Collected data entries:
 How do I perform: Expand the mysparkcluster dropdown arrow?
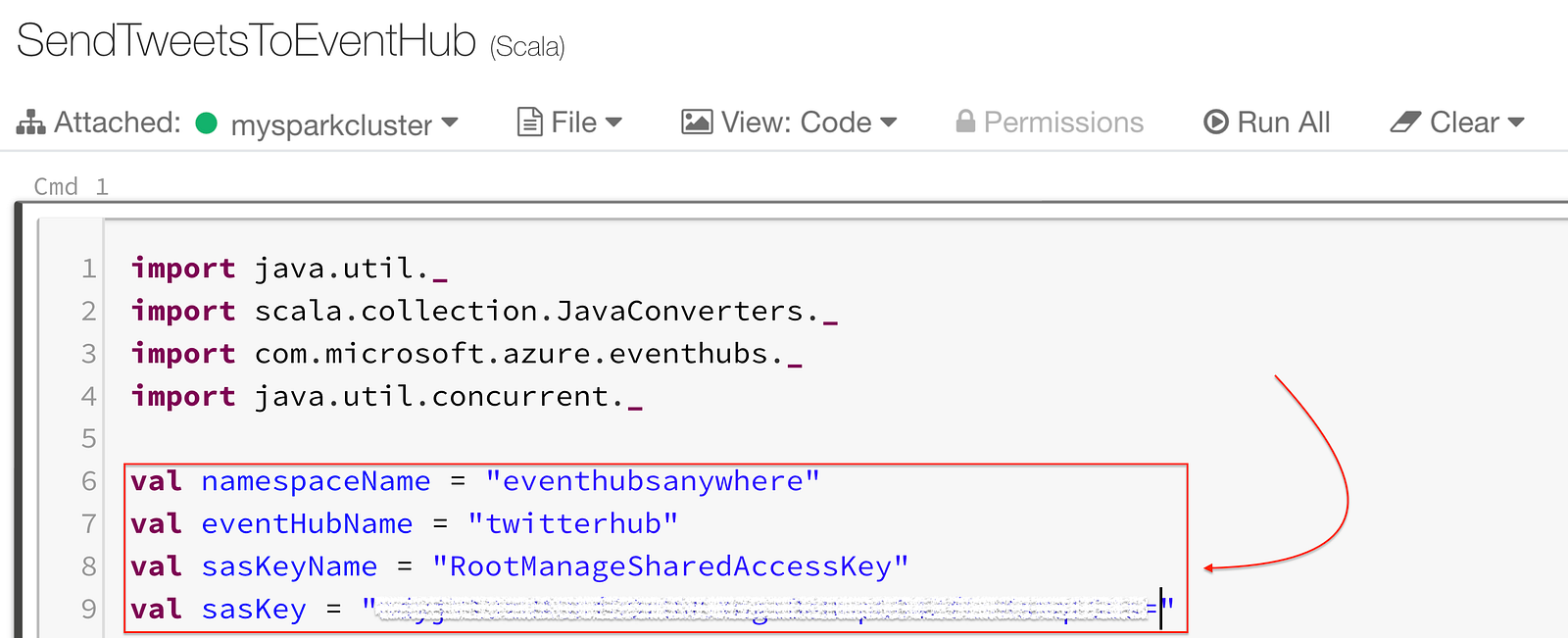pyautogui.click(x=450, y=123)
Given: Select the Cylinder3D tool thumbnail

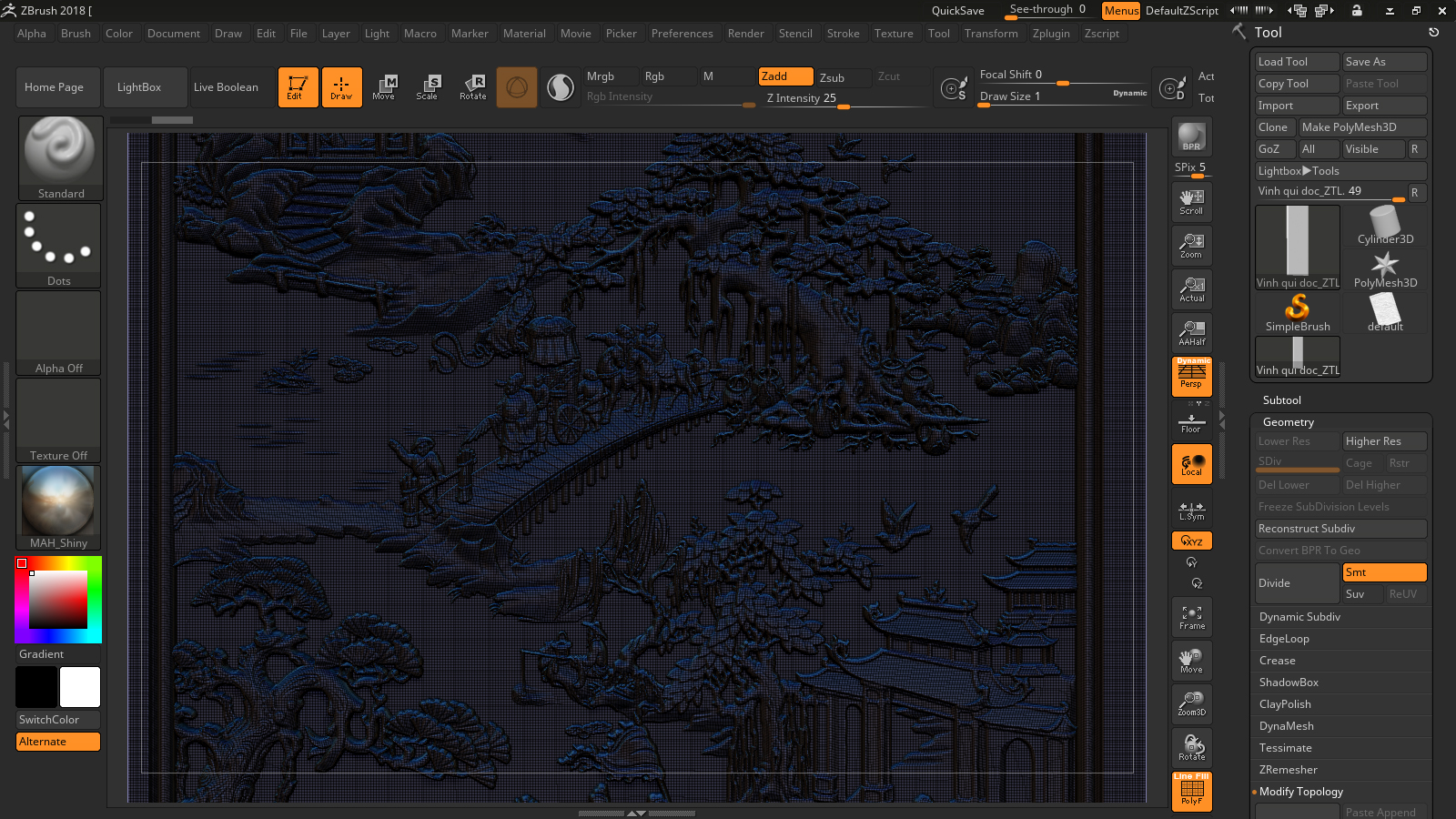Looking at the screenshot, I should tap(1385, 226).
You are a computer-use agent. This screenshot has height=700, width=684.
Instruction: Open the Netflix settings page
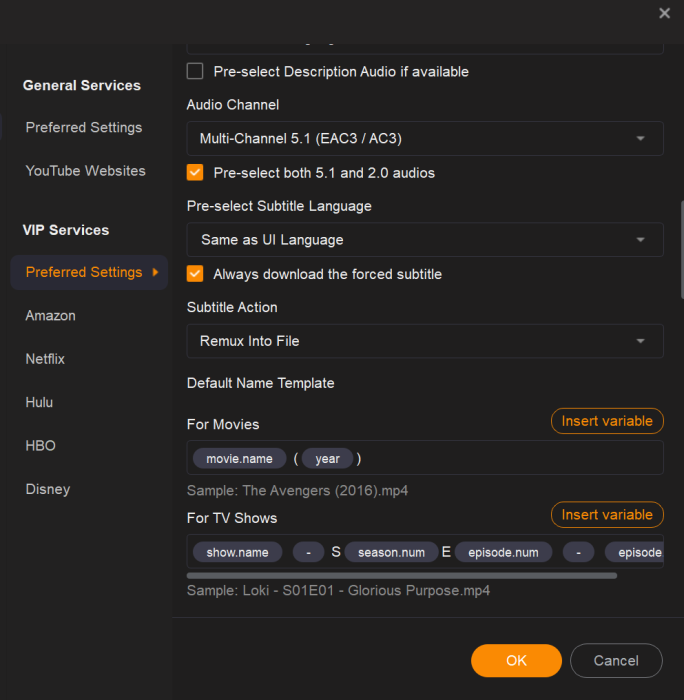45,358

■ Exercise prompt ■
Copy all the data exactly as written, but skip any picture.

■ Your response ■
 How do I perform: Expand the mysparkcluster dropdown arrow?
pyautogui.click(x=450, y=123)
Given: Select the Cylinder3D tool thumbnail

Looking at the screenshot, I should tap(1385, 226).
You are a computer-use agent. This screenshot has height=700, width=684.
Instruction: Open the Netflix settings page
45,358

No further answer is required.